Heng Sokong, secretary of state at the Ministry of Industry and Handicrafts, said limited access to finance remains one of the top challenges for Cambodian SMEs and urged them to join the Cambodia Securities Exchange (CSX).
“By doing so they will be able to stay competitive as they will gain access to new sources of finance to allow them to expand.
“However, to become a publicly listed company, they first must formalise. They must register with the government and ensure they follow standard accounting practices,” Mr Kong said during a forum on the agri-processing business held Friday.
As outlined in the country’s Industrial Development Policy 2015-2025, the government’s goal is to have at least 80 percent of SMEs officially registered by 2025. At least 50 percent of those firms must follow proper accounting and bookkeeping standards.
“This target is simplistic but important as proper bookkeeping offers a window into a business’ situation and provides accountability to shareholders. Firms that keep their accounting books up-to-date will also receive support and incentives from the government, including training and technical assistance,” the country’s Industrial Development Policy says.
“The securities market can serve to mobilise financing for long-term investment,” it notes.
Micro-enterprises are businesses that employ 10 employees or fewer, while SMEs have more than 11.
Mr Sokong said it is important to educate SMEs owners about the benefits of registering with the government. He said Cambodia has about 520,000 SMEs but that just about 150,000 of them are registered manufacturers.
“The SME sector is the backbone of economic growth. If the sector thrives, the country thrives,” he added.
Sok Dara, deputy-director general of the Securities and Exchange Commission of Cambodia (SECC), the capital market regulator, highlighted one of the main challenges in getting businesses to list publicly.
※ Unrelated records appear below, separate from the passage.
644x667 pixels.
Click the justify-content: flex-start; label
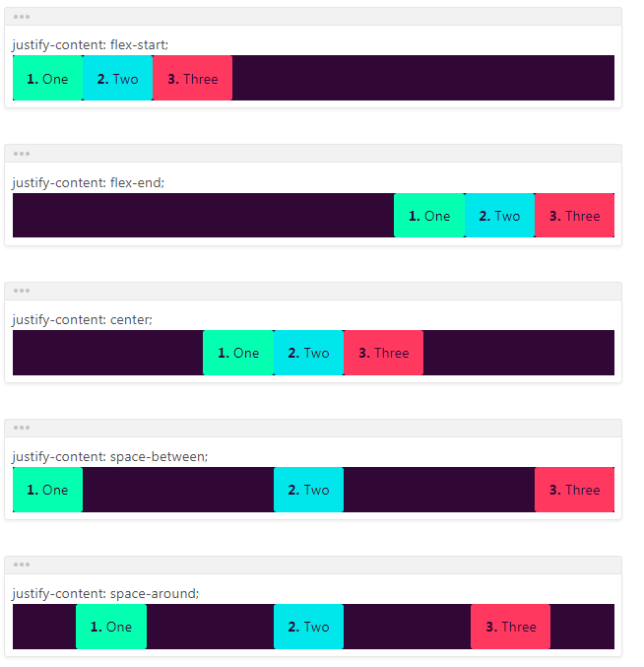click(91, 44)
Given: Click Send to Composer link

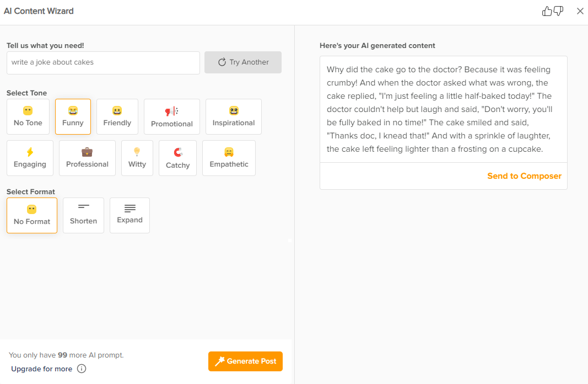Looking at the screenshot, I should coord(524,176).
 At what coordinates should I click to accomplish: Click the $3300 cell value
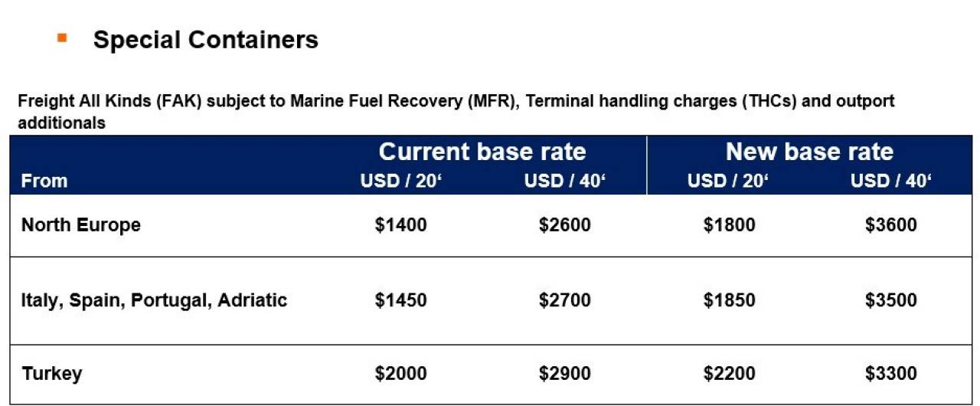tap(891, 374)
“Some medium-sized companies are confused when it comes to taxation. They are afraid that if they register [and list on CSX] they will have to pay taxes retroactively, from 10 years ago. Most are trying to avoid taxes to beat the competition,” he said
“Likewise, most SMEs are family-owned and don’t want outsiders to intervene. Others simply have no ambition to expand,” he told Khmer Times.
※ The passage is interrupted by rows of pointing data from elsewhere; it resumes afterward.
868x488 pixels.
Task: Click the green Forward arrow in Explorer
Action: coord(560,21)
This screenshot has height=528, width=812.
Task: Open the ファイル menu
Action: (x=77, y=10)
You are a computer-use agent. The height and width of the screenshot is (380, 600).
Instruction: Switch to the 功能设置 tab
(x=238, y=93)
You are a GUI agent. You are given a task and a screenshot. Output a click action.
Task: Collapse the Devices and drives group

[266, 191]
However, Mr Dara said an increasing number of family-owned businesses are realising the benefits of corporate governance. He said fiercer competition is forcing these businesses to rethink their strategies to remain competitive.
In early January, Prime Minister Hun Sen released a sub-decree that gave huge tax incentives to companies listed on the local bourse. These include a 50 percent reduction of the income tax and the cancellation of tax debt for firms that list in the next three years.
Hong Sok Hour, CSX CEO, told Khmer Times last week that some SMEs still believe the stock market is essentially gambling.
“To raise awareness about listing on the market, we conducted monthly forums to educate business owners on the benefits on joining CSX,” he said.
Mr Sok Hour said that at these forums, called ‘Executive Take’, companies can learn about the documentation needed to prepare an initial public offering. Being aware of this information can save enterprises that wish to list publicly a lot of time, he added.
Leang Leng, managing director at Leang Leng Enterprises, a local producer of fish, soy, and oyster sauces, told Khmer Times yesterday that it is looking for new sources of finance to expand production.
“I will consider listing at the securities market if my companies meet the requirements. We are looking for more funds to expand the business,” Mr Leang said.